GIVEN TEXT:
Would really appreciate if someone would reply to these queries.

Thank You,
Priyanka



priyagupta said:


> Hi,
> 
> There is some very useful information posted here.
> 
> ...


----------



## cool0008 (Mar 19, 2014)

Thanks for your reply

But my contracting company that is the xyz company is not providing me with the reference letter so now i will have to get a statutory declaration from my senior/manager but they are regular employees of those company i.e.abc company. So now from whom should i obtain the statutory declaration?


----------



## sathiyaseelan (Dec 8, 2012)

cool0008 said:


> Thanks for your reply
> 
> But my contracting company that is the xyz company is not providing me with the reference letter so now i will have to get a statutory declaration from my senior/manager but they are regular employees of those company i.e.abc company. So now from whom should i obtain the statutory declaration?


hello, understand one thing that your company is xyz and as a result, you need to get all letters such as experience letter, offer letter, job description letter, etc on its letterheads only. Which company issued you the job offer letter? If it is xyz, obviously, it also needs to issue you the reference letter too. Just threaten them, or beg them, whatever the way that would work for you. (LOL). if you are unable to get it done on letterhead, you may get statutory declaration on stamp paper and get it signed by your manager who is working in xyz and not in abc. Hope you understand this point clearly.

COLLECTED DATA:
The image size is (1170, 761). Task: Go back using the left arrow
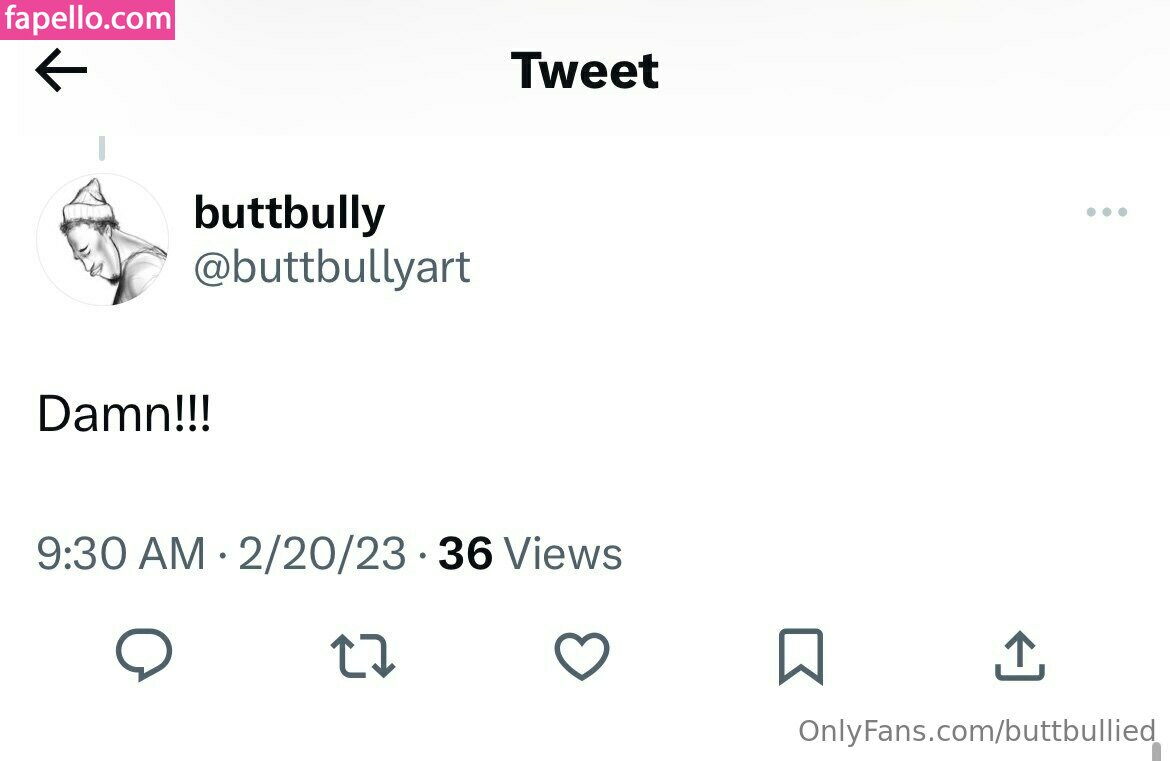pos(61,70)
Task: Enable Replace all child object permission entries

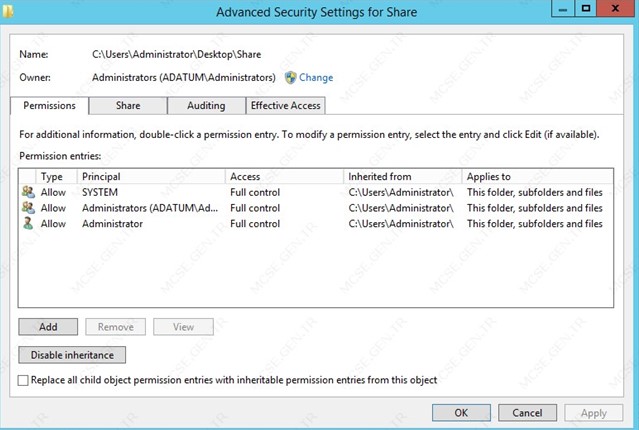Action: (23, 380)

REQUIREMENT 1:
In the forum thread, who should sign the statutory declaration if the letter cannot be obtained on letterhead?
REQUIREMENT 2:
Print the part of the forum thread that begins at the words "hello, understand one" and stop after "this point clearly.".

EXERCISE OUTPUT 1:
The manager who works in xyz, not in abc.

EXERCISE OUTPUT 2:
hello, understand one thing that your company is xyz and as a result, you need to get all letters such as experience letter, offer letter, job description letter, etc on its letterheads only. Which company issued you the job offer letter? If it is xyz, obviously, it also needs to issue you the reference letter too. Just threaten them, or beg them, whatever the way that would work for you. (LOL). if you are unable to get it done on letterhead, you may get statutory declaration on stamp paper and get it signed by your manager who is working in xyz and not in abc. Hope you understand this point clearly.